5. Por fim, requer a União a reforma "da decisão no que diz respeito à condenação a pagar honorários advocatícios à Apelada, vez que não obedeceram aos critérios estabelecidos no novo CPC. Assim é devida a condenação do Embargado a pagar honorários advocatícios no valor de 10% sobre o valor do excesso na execução." Nesse ponto, ao contrário do alegado, a União foi condenada nos termos em que postula (sobre o excesso da execução), ou seja, com fundamento no artigo 85, §3º, I, do CPC/15, ao pagamento de honorários advocatícios de 10% sobre o resíduo apurado pela Contadoria (R$ 158.563,39, atualizado até 05/2011), que resulta em R$ 15.856,34, atualizados até 05/2011.

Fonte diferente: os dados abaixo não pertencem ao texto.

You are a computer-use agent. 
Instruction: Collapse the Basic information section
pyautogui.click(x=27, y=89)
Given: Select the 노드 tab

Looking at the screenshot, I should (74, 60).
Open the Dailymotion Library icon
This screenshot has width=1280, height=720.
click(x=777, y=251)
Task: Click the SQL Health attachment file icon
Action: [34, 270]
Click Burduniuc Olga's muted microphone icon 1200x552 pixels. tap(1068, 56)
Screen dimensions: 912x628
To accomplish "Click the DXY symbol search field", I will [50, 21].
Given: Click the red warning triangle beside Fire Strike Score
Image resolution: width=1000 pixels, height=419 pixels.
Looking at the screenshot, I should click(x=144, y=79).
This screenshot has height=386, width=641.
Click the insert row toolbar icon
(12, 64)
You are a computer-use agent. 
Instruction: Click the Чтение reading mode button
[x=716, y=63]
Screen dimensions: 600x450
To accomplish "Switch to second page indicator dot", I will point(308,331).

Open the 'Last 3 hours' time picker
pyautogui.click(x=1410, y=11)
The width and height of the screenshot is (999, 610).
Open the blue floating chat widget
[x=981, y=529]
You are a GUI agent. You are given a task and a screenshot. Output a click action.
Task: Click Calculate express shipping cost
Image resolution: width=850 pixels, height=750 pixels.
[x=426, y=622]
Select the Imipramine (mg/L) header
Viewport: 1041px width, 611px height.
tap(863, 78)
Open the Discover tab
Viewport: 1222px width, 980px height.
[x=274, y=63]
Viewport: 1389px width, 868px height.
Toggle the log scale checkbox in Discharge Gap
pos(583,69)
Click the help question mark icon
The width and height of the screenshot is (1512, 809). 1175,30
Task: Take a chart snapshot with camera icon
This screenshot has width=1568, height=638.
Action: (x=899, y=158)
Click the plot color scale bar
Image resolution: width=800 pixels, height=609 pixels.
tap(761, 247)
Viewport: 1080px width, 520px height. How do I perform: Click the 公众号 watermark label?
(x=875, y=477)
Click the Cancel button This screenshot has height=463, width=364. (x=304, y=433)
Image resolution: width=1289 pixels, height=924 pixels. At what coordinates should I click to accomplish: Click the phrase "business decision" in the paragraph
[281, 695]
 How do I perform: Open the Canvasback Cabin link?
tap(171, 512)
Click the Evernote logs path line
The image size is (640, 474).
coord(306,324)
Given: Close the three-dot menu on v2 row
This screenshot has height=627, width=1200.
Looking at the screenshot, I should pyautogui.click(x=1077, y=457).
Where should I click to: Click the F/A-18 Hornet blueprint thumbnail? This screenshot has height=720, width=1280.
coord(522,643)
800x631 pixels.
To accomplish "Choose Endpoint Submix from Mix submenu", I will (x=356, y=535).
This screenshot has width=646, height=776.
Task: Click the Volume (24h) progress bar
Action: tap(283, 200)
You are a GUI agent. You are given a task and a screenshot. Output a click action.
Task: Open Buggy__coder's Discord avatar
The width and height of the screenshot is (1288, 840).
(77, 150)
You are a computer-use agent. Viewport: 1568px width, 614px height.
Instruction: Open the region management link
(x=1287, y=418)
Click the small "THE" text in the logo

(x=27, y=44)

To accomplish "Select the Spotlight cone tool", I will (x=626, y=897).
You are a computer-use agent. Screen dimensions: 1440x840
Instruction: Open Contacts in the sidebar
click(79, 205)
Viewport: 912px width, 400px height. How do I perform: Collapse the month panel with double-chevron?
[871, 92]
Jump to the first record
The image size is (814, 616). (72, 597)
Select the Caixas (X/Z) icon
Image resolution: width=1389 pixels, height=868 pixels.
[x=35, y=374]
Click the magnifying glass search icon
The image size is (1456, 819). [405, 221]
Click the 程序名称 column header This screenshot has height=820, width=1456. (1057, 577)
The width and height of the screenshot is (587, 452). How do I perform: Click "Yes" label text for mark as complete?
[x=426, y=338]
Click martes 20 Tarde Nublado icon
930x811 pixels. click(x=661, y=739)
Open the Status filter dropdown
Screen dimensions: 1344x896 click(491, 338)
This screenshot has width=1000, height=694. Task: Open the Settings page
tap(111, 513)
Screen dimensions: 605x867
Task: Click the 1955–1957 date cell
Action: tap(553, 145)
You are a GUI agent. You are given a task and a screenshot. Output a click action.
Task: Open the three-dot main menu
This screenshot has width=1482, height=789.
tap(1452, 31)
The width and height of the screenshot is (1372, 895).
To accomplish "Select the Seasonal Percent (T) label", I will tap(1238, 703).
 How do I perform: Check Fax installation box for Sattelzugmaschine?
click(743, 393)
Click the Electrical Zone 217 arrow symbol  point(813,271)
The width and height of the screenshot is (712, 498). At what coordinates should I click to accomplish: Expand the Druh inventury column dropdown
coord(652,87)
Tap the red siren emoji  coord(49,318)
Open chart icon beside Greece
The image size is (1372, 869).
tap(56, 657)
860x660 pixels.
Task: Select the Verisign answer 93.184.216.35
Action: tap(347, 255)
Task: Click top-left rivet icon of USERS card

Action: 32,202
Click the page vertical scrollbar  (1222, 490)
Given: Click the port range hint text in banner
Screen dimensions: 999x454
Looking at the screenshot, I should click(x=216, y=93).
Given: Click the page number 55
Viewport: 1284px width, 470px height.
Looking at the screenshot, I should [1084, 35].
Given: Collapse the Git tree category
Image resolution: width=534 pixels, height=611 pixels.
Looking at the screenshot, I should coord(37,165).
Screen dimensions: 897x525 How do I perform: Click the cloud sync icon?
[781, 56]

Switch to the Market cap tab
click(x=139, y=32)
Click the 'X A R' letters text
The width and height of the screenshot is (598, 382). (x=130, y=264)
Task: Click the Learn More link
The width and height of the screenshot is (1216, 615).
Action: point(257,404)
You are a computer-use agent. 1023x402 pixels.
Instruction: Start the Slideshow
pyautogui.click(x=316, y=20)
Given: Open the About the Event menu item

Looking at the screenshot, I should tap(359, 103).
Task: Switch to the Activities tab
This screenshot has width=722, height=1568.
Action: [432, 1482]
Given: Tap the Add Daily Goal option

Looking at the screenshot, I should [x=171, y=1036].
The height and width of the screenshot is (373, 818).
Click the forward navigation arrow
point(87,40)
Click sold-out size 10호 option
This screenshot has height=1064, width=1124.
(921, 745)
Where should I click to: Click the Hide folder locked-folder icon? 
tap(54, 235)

6. Apelação dos exequentes conhecida e parcialmente provida. Apelação da União conhecida e desprovida.
(TRF2, Apelação Cível nº 0002341-15.2009.4.02.5101, Rel. Marcella Araujo DA Nova Brandao, 7ª Turma Especializada, julgado em 09/02/2022, DJe 15/02/2022).
Frise-se que o documento juntado no Evento 80, Doc. 3, informa que não foi encontrado o termo de acordo para recebimento administrativo do passivo ora discutido, conforme asseverado pela parte exequente (Evento 88).
DISPOSITIVO
Ante o exposto, conheço e acolho os embargos de declaração opostos, com efeitos integrativos à fundamentação da decisão anexada ao Evento 59, sem alteração de resultado.
Cumpra-se a decisão proferida.
Renove-se o prazo recursal.
Publique-se. Registre-se. Intimem-se.